## Supplied passage

"The Spider and the Fly" is a poem by Mary Howitt (1799–1888), published in 1829. The first line of the poem is "'Will you walk into my parlour?' said the Spider to the Fly." The story tells of a cunning spider who entraps a fly into its web through the use of seduction and manipulation. The poem is a cautionary tale against those who use flattery and charm to disguise their true intentions.

The poem was published with the subtitle "A new Version of an old Story" in The New Year’s Gift and Juvenile Souvenir, which has a publication year of 1829 on its title page but, as the title would suggest, was released before New Year’s Day and was reviewed in magazines as early as October 1828.

The opening line is one of the most recognized and quoted first lines in all of English verse. Often misquoted as "Step into my parlour" or "Come into my parlour", it has become an aphorism, often used to indicate a false offer of help or friendship that is in fact a trap. The line has been used and parodied numerous times in various works of fiction.

## Task requirements
(1) Answer these questions using the passage about the poem:
(a) Who wrote the poem?
(b) What subtitle did the poem carry when it was published?
(c) Which two misquotations of the opening line does the passage mention?
(2) Write out the part of the passage about the poem that starts at "The poem was" and ends at "as October 1828.", word for word.
The lines after this point come from a different source than the passage about the poem.

## Given material
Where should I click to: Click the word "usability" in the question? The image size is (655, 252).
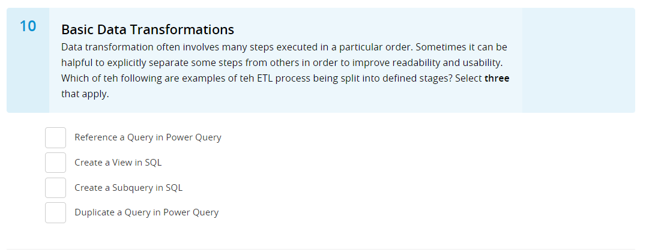pos(481,63)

## Answer set
(1)
(a) Mary Howitt
(b) "A new Version of an old Story"
(c) "Step into my parlour" and "Come into my parlour"

(2)
The poem was published with the subtitle "A new Version of an old Story" in The New Year’s Gift and Juvenile Souvenir, which has a publication year of 1829 on its title page but, as the title would suggest, was released before New Year’s Day and was reviewed in magazines as early as October 1828.